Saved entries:
****
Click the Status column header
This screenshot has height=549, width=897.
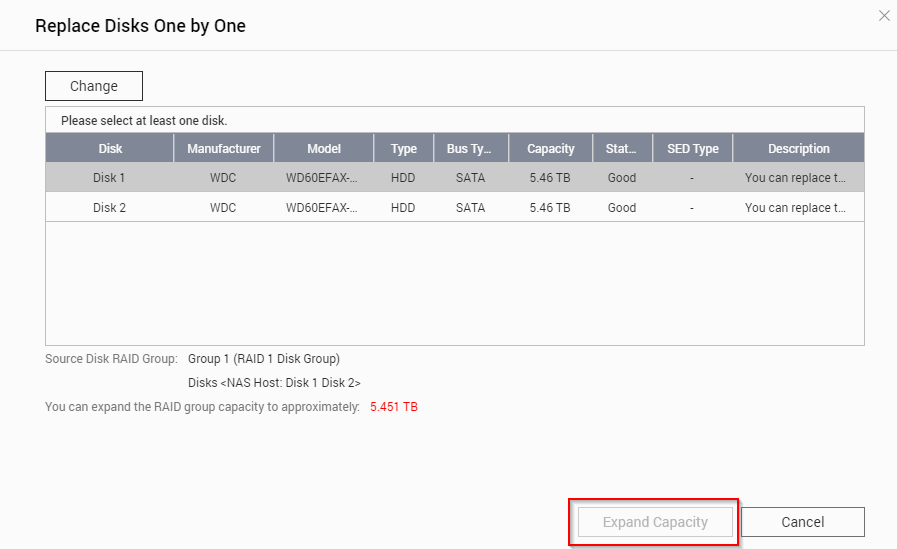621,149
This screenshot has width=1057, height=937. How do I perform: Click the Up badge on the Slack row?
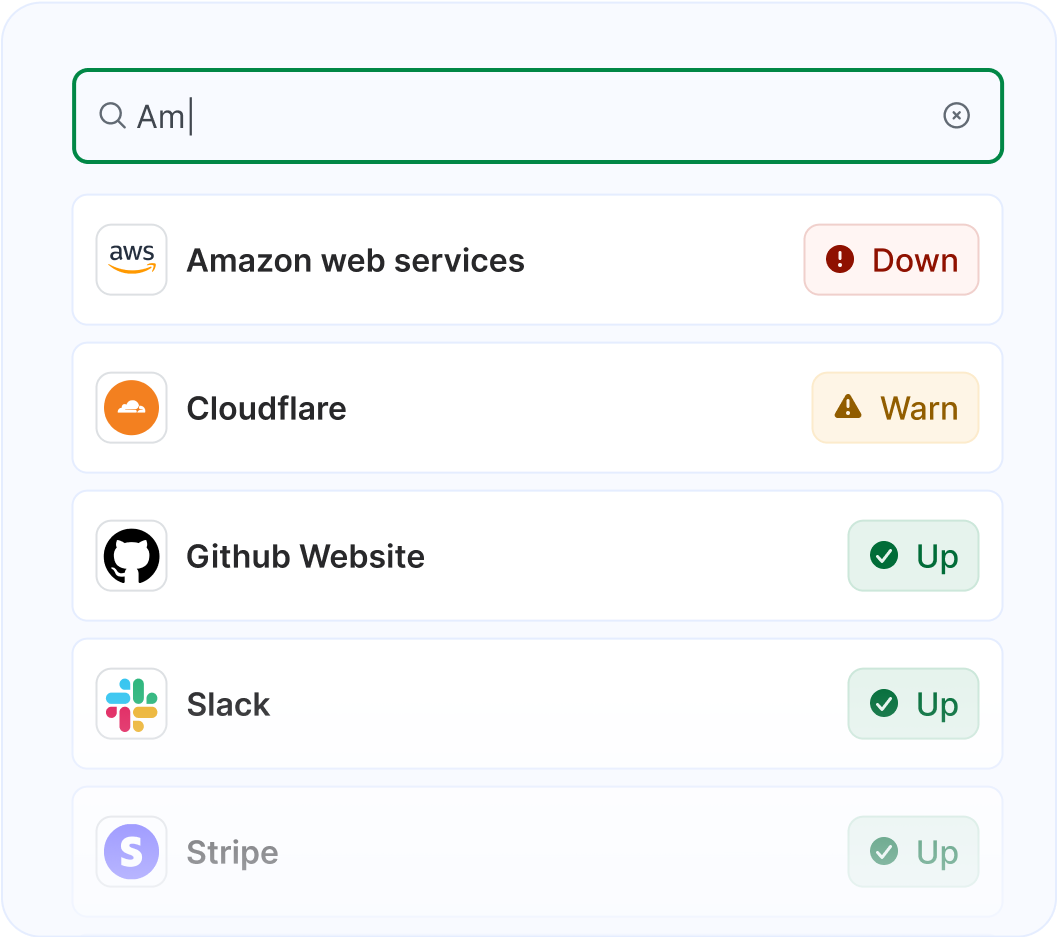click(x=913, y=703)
****
**Assignment**
Please print the entries shown above again, exactly, and skip the pictures.

**Solution**
Click the Status column header
This screenshot has height=549, width=897.
621,149
This screenshot has width=1057, height=937. How do I perform: Click the Up badge on the Slack row?
click(x=913, y=703)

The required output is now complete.